Wednesday, June 19, 2019

The Plastics Ban





Bjorn Lomborg explains in the Globe and Mail why Trudeau’s new initiative to ban plastic bags and straws will harm the environment.

Buckminster Fuller explained a simple, eye-opening fact to us in a public lecture I attended long ago at Queen’s: left alone, technology itself will ensure the least possible pollution.

Technology is the eternal quest to do more with less. Business too is all about finding efficiencies. If government just keeps its hands off, there will be, over time, less and less pollution. Every bit of pollution is a profit lost, a material wasted.

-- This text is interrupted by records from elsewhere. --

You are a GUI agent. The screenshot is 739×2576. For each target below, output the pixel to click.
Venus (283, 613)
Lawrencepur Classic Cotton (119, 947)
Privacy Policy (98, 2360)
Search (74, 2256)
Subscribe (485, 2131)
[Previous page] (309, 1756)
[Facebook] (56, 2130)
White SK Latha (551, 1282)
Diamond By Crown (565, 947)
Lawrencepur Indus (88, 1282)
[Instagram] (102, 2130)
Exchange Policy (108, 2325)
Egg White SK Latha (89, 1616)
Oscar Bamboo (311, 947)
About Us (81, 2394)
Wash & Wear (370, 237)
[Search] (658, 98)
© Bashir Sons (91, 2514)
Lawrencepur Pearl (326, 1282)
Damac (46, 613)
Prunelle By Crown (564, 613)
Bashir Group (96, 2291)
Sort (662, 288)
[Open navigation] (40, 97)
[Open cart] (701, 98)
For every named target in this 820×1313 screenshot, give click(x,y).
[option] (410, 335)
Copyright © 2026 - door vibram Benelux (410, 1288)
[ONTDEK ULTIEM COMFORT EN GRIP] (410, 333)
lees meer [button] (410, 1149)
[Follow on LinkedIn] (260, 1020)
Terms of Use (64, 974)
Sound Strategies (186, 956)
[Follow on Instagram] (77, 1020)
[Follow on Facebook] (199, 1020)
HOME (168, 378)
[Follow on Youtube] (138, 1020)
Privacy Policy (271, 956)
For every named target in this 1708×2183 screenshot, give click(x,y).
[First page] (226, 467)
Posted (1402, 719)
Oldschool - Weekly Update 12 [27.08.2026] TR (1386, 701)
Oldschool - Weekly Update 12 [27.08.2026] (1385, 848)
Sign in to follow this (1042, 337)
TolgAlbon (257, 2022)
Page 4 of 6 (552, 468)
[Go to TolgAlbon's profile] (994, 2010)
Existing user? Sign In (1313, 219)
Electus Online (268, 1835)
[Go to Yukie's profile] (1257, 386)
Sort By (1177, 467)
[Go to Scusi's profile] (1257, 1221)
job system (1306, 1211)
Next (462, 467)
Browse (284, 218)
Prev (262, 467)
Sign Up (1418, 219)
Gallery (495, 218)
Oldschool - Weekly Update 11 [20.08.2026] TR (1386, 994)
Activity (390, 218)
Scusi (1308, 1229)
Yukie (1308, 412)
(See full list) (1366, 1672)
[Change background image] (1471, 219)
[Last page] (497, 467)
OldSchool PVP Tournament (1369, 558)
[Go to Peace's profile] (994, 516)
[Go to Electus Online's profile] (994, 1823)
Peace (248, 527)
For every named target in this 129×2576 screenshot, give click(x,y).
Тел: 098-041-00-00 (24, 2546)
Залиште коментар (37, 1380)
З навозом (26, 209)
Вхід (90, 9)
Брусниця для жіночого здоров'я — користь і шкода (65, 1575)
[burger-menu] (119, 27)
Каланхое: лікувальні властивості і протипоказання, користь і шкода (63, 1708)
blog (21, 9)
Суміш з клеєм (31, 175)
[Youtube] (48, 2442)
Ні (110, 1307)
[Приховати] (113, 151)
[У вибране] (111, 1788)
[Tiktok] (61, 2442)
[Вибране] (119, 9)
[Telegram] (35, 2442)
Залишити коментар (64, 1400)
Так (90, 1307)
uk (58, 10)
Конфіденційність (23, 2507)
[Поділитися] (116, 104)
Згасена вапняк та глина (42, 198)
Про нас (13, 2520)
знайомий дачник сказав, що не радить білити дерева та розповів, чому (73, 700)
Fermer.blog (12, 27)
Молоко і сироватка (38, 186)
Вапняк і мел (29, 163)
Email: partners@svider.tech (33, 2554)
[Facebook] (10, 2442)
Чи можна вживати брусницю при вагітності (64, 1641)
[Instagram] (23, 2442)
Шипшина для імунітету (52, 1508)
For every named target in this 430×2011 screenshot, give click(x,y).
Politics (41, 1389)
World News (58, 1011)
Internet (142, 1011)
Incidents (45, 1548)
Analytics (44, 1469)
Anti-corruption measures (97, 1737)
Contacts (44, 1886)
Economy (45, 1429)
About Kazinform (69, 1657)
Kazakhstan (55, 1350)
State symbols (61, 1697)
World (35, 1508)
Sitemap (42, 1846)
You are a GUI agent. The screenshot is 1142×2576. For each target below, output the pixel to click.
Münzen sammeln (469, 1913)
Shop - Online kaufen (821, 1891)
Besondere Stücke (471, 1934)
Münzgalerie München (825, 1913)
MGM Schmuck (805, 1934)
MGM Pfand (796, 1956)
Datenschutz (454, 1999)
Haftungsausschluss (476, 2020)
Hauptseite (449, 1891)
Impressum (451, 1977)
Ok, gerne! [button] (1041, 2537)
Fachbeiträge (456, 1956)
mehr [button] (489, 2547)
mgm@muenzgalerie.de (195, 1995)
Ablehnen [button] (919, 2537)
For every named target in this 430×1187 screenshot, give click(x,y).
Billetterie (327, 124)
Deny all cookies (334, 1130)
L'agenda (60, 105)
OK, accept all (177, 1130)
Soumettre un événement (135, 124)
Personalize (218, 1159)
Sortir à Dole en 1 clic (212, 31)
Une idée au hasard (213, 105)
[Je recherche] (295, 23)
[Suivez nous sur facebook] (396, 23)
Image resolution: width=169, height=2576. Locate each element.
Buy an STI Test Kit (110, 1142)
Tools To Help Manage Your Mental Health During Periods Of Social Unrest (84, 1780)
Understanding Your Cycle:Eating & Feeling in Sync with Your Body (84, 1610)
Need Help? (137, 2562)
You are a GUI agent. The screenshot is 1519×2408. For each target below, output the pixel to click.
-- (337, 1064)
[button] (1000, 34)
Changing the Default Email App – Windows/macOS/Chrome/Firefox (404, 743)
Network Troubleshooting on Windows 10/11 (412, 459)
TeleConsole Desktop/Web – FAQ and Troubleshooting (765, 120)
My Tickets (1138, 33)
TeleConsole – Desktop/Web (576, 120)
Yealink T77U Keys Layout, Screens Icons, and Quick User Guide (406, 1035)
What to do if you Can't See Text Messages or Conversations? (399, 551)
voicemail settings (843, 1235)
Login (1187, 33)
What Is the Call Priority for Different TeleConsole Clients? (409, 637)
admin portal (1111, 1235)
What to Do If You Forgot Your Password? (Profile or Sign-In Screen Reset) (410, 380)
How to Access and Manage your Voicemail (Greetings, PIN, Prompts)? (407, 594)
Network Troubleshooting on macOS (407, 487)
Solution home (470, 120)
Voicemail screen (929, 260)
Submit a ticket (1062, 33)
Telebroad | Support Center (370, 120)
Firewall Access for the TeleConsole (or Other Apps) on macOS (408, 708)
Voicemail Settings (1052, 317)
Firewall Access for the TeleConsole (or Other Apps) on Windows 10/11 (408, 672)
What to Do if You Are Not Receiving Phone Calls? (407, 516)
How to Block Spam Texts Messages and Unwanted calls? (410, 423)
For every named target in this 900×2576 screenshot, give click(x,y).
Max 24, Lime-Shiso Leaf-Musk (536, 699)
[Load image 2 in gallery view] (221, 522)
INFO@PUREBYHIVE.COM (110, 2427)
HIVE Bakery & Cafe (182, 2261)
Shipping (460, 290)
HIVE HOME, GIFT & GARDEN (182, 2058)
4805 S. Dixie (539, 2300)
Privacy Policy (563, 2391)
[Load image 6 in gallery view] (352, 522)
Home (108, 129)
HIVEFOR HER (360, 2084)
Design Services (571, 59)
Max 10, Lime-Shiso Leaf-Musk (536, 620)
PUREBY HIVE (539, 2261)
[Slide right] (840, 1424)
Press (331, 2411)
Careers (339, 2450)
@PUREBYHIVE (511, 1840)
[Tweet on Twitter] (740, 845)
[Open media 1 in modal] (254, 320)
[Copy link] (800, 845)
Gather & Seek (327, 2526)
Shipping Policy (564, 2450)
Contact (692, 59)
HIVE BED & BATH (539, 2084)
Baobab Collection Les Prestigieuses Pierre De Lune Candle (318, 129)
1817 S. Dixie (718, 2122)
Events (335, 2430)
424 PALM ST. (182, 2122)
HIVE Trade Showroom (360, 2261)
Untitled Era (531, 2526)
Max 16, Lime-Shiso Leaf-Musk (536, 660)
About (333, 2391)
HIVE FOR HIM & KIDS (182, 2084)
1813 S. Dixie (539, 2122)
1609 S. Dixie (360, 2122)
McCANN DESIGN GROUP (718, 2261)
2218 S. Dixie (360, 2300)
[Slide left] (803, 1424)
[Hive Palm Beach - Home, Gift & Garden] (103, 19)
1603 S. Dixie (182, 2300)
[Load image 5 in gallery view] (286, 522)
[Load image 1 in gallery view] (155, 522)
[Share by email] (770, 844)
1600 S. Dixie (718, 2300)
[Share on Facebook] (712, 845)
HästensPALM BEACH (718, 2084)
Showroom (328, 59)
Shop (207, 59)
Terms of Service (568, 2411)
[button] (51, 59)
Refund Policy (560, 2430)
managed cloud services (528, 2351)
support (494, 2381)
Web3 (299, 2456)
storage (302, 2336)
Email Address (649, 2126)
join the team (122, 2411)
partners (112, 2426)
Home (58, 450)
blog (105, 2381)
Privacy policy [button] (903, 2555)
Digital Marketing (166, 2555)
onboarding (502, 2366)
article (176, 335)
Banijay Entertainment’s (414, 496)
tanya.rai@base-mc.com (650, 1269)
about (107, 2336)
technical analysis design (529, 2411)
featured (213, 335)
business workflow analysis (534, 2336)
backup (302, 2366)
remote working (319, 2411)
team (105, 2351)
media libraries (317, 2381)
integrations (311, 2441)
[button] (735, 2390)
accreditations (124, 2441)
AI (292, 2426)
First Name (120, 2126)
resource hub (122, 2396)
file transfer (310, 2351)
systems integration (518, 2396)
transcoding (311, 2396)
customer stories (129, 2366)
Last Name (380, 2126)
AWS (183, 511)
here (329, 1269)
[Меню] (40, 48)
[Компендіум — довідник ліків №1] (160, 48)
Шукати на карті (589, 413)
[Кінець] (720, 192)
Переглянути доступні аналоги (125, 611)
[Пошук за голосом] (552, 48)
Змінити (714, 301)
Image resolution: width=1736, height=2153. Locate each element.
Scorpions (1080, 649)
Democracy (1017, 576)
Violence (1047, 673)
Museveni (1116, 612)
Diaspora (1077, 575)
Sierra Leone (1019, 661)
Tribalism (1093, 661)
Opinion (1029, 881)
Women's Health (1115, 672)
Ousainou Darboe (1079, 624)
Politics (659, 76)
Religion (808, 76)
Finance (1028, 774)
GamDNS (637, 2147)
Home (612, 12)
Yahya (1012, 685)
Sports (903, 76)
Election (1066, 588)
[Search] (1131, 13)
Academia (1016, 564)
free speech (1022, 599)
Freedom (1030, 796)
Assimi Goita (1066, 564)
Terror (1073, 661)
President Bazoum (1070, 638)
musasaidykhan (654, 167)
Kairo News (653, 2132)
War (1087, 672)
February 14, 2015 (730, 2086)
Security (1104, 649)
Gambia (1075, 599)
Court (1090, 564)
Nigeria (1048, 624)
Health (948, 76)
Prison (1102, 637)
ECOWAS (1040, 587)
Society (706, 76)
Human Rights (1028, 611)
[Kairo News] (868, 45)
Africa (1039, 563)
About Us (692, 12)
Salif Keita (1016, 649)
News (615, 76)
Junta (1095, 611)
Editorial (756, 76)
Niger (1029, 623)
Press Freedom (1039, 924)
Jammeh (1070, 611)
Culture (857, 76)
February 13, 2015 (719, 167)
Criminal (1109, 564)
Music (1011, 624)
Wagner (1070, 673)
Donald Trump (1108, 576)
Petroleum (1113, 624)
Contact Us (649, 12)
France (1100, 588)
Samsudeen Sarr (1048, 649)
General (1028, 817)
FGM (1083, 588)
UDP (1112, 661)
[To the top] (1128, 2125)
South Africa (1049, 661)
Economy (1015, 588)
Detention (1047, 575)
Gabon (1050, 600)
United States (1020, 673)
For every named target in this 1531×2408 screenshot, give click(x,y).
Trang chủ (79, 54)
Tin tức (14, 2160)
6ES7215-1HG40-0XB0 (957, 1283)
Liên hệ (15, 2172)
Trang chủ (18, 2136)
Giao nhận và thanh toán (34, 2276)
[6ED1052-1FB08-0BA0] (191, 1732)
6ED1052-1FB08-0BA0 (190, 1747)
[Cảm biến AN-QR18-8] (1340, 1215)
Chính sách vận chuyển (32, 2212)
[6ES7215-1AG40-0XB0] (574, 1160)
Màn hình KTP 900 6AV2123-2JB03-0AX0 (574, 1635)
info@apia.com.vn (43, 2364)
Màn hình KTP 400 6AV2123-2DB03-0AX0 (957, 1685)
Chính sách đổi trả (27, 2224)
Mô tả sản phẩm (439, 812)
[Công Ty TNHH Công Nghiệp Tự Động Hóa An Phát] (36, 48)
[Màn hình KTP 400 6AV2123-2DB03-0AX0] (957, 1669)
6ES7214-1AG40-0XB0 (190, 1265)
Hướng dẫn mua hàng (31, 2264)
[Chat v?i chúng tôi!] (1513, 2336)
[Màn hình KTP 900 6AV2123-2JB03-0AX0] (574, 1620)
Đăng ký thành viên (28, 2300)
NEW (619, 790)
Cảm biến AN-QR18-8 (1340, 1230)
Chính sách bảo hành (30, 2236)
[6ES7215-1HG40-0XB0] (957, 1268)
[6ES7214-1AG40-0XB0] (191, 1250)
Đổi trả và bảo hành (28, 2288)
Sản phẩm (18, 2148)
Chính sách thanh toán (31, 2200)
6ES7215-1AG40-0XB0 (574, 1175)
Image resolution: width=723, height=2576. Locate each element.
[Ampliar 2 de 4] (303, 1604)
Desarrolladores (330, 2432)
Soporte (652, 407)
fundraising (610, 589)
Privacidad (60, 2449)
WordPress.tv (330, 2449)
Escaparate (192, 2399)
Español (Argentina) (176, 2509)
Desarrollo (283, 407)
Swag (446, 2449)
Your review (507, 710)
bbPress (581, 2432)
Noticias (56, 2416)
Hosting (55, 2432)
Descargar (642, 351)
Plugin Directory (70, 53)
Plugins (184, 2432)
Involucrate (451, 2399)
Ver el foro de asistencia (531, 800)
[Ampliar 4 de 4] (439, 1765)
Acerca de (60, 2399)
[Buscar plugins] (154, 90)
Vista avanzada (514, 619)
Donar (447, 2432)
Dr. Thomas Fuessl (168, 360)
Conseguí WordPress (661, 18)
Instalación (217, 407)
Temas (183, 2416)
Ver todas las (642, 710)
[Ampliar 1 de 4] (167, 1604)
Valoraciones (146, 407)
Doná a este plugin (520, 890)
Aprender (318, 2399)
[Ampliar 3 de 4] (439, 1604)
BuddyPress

It pretty much follows, without having to independently do the math, that the current practice of using plastic straws and plastic bags will be the one that produces the least pollution. If a better solution is found, government regulation will not be needed to impose it.

What, then, is the point of such meddlesome regulations? Why, in the face of logic and evidence, do governments keep pushing such measures?

Restraint of trade. Every new regulation tends to reduce or eliminate competition for bigger players already in the market. Every new regulation is employment for another high-priced lawyer, a costly accountant, at each corporation. Small start-ups cannot afford this. They keep those in power in power; they employ the clerisy; and they offer opportunities for graft.

The most obvious casualty in this one, usual, is the poor. Plastic bags are recyclable in a thousand ways, notably as trash receptacles.

I can see good use for one right now.